Une rivière effectivement sans retour où vogue un radeau avec un homme, son fils et une chanteuse entraînée malgré elle sur ce flot tumultueux des sentiments de la vie. Un grand classique, un must, proche du chef d'oeuvre.
Rivière sans Retour s’affirme telle une prison pour ses personnages, tous enfermés dans des pulsions et des désirs (d’amour, de vengeance) qu’ils ne parviennent à dépasser, à laisser de côté ; le choix du format Cinémascope traduit à l’image cette détention individuelle, la caméra peinant à inscrire dans son cadre le corps entier des acteurs écrasés sous la magnificence du décor naturel, coupés comme si on leur retranchait une partie de leur humanité pour ne sonder que leur intériorité sauvage. En ce sens, le long métrage d’Otto Preminger fait communier deux sauvageries : celle de l’environnement montagneux et des Indiens qui le peuplent, celle des civilisés qui cachent derrière des costumes aguicheurs un état primitif, violent, cruel. La chanson répétée à plusieurs reprises insiste sur ce point : pas de retour possible, un aller simple vers les rapides, la descente en soi. Preminger signe un western brutal et aride qui est initiation à la violence, apprentissage des dures lois de l’existence puis application desdites lois (le coup de feu tiré par le petit Mark) comme l’entretien malgré soi de ce feu de violence primitive qui consume les rêves et les espoirs de changement.

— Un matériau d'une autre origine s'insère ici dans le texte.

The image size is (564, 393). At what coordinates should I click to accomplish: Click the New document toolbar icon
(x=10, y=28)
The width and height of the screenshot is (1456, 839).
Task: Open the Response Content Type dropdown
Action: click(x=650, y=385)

Je m'attendais à un chef d'oeuvre intemporel vu les éloges mais j'avais tout de même un doute quand on sait qu'il s'agit d'un film tourné dans les années cinquante, au beau milieu d'une rivière. Le film a mal vieillit de ce point de vue. Alors que certaines photos sont très belles, alors pourquoi en rajouter d'autres, moches, car on voit les acteurs filmés devant un écran, même s'il est vrai que nous sommes en 1954. Le film aurait donc pû etre raccourci. Mais il n'y a pas que ça, le film commence très mal. Robert Mitchum coupe un arbre, une mouche le pique et il se décide de partir chercher son fils. Comme un malheur n'arrive jamais seul, le premier personnage que croise Robert Mitchum, c'est un marchand de Bible. La messe est dite et les trois premières minutes résument le film. Nous avons un donc un film qui date, machiste, anti-indien, un blockbuster avant l'heure. Le temps perdu, je pense au radeau filmé devant un écran, aurais pu servir à développer un autre propos portant soit sur les Indiens, soit la solidarité des chercheurs d'or. Hélas, la messe était déja dite.